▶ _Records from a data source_
○ ○ ○
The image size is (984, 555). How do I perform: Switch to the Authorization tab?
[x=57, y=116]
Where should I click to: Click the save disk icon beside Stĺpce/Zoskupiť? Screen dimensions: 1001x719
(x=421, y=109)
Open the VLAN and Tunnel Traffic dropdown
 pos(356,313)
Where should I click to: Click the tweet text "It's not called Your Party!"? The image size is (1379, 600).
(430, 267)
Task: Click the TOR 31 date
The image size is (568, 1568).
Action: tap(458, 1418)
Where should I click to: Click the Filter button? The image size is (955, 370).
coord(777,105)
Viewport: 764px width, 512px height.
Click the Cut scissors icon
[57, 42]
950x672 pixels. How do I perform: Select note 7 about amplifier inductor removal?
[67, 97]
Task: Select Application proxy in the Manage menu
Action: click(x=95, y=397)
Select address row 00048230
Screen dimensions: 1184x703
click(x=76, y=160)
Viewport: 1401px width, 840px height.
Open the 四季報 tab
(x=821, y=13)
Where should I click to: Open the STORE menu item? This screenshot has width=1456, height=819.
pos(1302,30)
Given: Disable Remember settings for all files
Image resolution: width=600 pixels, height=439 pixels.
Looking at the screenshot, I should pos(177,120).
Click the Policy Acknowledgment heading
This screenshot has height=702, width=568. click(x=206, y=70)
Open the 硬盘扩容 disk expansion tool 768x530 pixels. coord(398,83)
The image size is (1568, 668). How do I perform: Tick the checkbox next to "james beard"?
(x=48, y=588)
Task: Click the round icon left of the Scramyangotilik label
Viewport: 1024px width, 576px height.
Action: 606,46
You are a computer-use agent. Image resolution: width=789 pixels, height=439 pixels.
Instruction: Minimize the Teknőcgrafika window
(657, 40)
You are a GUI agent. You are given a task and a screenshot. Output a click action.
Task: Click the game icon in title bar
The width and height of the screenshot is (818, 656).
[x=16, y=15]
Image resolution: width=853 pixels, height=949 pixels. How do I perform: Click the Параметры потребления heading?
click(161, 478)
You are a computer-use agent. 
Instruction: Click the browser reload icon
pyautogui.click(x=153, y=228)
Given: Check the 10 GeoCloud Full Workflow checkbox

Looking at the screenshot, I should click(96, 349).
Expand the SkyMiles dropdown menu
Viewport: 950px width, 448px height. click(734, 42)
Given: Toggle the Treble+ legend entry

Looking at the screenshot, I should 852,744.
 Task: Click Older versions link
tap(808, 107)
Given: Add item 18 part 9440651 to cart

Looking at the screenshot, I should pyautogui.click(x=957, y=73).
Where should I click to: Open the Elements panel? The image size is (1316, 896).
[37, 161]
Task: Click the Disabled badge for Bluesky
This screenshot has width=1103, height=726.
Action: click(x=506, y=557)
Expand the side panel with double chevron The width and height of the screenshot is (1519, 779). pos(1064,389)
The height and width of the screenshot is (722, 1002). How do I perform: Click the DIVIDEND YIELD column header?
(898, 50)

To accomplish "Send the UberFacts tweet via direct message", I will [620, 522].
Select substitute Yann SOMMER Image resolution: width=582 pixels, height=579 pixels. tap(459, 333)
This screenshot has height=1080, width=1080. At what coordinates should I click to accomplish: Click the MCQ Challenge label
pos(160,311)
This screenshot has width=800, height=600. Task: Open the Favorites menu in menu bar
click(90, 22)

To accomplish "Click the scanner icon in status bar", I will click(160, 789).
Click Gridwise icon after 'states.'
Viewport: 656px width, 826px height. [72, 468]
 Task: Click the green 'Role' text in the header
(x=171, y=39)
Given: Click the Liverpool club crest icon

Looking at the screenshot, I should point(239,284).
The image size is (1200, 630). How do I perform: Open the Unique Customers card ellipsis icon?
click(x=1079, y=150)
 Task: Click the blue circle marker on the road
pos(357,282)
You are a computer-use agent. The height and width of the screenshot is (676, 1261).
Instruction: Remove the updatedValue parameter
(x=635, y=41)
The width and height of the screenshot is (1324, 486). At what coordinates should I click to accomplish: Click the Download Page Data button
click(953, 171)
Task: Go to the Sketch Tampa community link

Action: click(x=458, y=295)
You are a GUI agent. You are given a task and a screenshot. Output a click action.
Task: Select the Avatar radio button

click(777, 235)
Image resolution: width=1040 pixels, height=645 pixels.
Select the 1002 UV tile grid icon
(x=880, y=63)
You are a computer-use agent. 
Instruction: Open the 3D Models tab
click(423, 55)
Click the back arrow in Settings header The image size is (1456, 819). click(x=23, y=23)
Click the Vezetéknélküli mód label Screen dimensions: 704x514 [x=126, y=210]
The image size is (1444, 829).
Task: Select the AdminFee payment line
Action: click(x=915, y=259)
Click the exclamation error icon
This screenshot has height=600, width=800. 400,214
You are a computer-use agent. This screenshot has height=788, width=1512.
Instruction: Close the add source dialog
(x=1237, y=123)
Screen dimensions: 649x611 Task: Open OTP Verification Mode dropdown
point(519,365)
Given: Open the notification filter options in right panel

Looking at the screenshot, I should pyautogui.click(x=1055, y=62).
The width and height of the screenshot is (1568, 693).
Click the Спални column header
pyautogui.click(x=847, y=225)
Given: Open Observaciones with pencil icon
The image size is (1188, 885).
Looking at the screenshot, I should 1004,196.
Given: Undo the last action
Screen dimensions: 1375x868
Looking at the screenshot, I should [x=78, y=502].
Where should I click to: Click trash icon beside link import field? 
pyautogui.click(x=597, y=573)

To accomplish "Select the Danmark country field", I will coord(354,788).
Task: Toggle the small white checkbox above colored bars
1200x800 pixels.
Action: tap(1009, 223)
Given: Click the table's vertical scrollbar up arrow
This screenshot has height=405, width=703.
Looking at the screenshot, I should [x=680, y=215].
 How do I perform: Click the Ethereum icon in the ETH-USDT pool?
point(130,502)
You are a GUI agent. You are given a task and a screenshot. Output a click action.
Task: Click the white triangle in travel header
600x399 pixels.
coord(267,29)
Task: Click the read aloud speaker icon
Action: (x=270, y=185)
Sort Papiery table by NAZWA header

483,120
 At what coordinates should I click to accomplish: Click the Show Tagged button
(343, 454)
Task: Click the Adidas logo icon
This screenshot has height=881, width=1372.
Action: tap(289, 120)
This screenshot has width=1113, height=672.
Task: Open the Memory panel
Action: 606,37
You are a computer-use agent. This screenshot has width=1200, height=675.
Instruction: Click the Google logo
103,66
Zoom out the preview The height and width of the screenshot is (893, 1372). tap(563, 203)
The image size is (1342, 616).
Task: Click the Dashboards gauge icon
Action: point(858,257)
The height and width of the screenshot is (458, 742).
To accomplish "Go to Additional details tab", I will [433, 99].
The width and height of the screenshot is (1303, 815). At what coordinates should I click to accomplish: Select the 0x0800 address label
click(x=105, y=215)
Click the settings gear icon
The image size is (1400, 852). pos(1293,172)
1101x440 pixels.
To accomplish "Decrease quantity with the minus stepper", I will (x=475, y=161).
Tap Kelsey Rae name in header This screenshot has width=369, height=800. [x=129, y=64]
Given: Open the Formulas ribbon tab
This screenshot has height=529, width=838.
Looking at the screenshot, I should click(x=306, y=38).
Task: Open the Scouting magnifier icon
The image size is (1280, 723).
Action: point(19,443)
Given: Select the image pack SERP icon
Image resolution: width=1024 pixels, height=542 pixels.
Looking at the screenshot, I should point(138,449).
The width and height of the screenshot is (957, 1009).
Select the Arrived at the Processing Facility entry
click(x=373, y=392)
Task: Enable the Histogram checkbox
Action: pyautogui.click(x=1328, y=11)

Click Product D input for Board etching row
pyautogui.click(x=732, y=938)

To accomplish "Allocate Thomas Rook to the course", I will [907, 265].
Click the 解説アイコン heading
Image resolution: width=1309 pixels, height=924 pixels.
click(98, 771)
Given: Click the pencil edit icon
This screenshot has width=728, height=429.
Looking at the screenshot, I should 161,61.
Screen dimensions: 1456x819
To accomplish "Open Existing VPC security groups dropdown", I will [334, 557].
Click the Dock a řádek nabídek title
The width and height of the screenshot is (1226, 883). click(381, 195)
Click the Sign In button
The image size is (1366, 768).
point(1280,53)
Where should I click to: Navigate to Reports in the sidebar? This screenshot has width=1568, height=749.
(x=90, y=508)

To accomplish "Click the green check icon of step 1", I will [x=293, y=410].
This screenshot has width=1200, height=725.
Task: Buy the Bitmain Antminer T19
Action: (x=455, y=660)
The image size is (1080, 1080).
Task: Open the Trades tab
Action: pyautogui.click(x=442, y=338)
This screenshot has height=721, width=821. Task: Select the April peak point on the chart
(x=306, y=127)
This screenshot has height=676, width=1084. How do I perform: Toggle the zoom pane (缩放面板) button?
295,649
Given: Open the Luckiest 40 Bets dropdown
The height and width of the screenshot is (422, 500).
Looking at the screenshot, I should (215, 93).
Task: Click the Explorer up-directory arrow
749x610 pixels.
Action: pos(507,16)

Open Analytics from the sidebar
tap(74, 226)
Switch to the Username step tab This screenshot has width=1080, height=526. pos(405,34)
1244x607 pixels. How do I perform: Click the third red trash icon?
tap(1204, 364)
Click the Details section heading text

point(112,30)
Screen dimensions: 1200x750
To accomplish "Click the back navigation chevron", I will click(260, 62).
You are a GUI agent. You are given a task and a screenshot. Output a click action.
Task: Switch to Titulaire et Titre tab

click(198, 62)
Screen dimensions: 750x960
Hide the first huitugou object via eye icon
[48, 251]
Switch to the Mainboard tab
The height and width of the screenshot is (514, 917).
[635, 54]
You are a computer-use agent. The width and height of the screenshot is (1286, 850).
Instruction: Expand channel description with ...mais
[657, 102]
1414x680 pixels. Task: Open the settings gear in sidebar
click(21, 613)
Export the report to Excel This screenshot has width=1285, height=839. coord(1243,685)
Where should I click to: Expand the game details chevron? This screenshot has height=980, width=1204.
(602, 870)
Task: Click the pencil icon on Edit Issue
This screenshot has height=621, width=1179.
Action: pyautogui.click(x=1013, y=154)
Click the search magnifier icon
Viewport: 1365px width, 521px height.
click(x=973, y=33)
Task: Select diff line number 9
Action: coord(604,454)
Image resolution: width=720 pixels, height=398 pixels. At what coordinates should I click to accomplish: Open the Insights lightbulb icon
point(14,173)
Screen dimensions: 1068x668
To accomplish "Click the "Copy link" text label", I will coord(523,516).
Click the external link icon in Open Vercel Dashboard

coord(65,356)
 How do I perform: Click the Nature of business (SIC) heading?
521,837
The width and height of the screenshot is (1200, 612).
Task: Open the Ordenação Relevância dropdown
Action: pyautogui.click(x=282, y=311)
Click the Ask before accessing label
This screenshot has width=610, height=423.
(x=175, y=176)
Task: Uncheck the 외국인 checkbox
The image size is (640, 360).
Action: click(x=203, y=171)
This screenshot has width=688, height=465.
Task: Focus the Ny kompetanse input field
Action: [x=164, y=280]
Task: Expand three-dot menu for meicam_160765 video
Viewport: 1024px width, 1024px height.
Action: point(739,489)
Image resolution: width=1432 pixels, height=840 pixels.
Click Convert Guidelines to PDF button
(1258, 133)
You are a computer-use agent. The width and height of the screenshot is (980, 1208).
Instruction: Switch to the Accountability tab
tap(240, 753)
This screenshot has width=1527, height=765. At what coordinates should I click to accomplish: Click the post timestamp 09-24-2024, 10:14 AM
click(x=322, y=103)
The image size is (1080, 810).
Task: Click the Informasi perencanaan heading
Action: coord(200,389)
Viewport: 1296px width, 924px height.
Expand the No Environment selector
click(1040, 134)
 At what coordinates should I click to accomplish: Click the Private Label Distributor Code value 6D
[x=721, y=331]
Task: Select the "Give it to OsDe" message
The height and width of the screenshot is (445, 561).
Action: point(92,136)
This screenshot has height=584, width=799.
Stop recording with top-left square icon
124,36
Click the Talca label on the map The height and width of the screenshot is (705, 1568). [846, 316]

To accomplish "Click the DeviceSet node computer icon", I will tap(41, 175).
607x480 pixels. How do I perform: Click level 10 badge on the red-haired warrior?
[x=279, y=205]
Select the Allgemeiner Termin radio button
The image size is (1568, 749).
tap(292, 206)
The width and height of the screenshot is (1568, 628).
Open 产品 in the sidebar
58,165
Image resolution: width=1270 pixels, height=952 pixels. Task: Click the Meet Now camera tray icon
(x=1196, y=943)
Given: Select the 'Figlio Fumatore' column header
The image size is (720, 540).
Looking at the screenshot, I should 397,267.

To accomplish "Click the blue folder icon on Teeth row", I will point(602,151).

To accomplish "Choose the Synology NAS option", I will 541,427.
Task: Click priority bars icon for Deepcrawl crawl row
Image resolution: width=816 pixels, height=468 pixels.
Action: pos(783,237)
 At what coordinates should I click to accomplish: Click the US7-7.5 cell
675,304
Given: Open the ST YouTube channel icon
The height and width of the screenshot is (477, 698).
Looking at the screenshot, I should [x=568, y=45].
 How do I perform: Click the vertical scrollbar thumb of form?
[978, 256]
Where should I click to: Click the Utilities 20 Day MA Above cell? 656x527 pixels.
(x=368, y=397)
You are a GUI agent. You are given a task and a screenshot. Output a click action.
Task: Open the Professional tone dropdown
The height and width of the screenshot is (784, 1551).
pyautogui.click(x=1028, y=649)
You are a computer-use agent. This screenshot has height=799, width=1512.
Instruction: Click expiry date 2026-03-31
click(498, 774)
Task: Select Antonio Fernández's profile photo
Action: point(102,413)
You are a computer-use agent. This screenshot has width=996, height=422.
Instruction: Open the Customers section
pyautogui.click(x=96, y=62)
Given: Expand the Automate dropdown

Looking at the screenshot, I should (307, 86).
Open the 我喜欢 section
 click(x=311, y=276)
○ ○ ○
▶ _EXERCISE DESCRIPTION_
Convert the part of the records that opens with the line containing "How do I perform: Click the Ethereum" and closes with the line containing "Looking at the screenshot, I should click(x=306, y=38)." into a Markdown table with the columns Row and Line. Give each line its own row number, and leave out blank lines.

▶ _WRITTEN ANSWER_
| Row | Line |
|---|---|
| 1 |  How do I perform: Click the Ethereum icon in the ETH-USDT pool? |
| 2 | point(130,502) |
| 3 | You are a GUI agent. You are given a task and a screenshot. Output a click action. |
| 4 | Task: Click the white triangle in travel header |
| 5 | 600x399 pixels. |
| 6 | coord(267,29) |
| 7 | Task: Click the read aloud speaker icon |
| 8 | Action: (x=270, y=185) |
| 9 | Sort Papiery table by NAZWA header |
| 10 | 483,120 |
| 11 |  At what coordinates should I click to accomplish: Click the Show Tagged button |
| 12 | (343, 454) |
| 13 | Task: Click the Adidas logo icon |
| 14 | This screenshot has height=881, width=1372. |
| 15 | Action: tap(289, 120) |
| 16 | This screenshot has width=1113, height=672. |
| 17 | Task: Open the Memory panel |
| 18 | Action: 606,37 |
| 19 | You are a computer-use agent. This screenshot has width=1200, height=675. |
| 20 | Instruction: Click the Google logo |
| 21 | 103,66 |
| 22 | Zoom out the preview The height and width of the screenshot is (893, 1372). tap(563, 203) |
| 23 | The image size is (1342, 616). |
| 24 | Task: Click the Dashboards gauge icon |
| 25 | Action: point(858,257) |
| 26 | The height and width of the screenshot is (458, 742). |
| 27 | To accomplish "Go to Additional details tab", I will [433, 99]. |
| 28 | The width and height of the screenshot is (1303, 815). At what coordinates should I click to accomplish: Select the 0x0800 address label |
| 29 | click(x=105, y=215) |
| 30 | Click the settings gear icon |
| 31 | The image size is (1400, 852). pos(1293,172) |
| 32 | 1101x440 pixels. |
| 33 | To accomplish "Decrease quantity with the minus stepper", I will (x=475, y=161). |
| 34 | Tap Kelsey Rae name in header This screenshot has width=369, height=800. [x=129, y=64] |
| 35 | Given: Open the Formulas ribbon tab |
| 36 | This screenshot has height=529, width=838. |
| 37 | Looking at the screenshot, I should click(x=306, y=38). |